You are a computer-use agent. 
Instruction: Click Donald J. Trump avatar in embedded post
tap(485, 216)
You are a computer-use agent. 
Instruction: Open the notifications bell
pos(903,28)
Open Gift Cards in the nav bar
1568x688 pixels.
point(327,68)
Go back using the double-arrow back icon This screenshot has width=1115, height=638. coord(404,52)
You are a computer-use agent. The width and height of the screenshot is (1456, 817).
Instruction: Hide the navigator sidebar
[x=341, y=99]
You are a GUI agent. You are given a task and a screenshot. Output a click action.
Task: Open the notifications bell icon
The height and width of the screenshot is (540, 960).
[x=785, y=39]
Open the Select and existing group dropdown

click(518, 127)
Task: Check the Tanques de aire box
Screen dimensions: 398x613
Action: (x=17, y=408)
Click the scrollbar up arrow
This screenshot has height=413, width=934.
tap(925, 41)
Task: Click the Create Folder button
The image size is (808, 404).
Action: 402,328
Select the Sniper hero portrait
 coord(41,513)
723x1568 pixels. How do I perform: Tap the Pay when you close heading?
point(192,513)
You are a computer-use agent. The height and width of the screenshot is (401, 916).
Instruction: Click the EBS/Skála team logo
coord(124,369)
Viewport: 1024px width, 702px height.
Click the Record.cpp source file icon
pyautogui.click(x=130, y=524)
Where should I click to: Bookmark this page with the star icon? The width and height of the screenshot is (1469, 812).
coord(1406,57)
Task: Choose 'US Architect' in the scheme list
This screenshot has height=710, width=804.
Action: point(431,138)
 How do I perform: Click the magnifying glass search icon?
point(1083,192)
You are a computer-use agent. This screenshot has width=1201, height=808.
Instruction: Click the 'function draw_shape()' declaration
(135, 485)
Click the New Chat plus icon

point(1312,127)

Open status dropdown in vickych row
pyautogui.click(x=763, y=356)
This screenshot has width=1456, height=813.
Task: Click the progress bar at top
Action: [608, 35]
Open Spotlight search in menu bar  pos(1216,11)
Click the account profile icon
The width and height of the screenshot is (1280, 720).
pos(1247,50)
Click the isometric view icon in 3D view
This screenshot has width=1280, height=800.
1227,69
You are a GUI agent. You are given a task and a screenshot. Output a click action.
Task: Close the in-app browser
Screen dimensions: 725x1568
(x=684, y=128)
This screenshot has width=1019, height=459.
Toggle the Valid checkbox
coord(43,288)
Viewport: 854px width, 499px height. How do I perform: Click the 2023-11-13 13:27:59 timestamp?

◆ **EXERCISE REQUIREMENTS**: Show every line in the records above that contains the word "computer".

◆ **RESPONSE AREA**:
You are a computer-use agent. 
You are a computer-use agent. 
You are a computer-use agent. The width and height of the screenshot is (1456, 817).
You are a computer-use agent. The height and width of the screenshot is (401, 916).
You are a computer-use agent. This screenshot has width=1201, height=808.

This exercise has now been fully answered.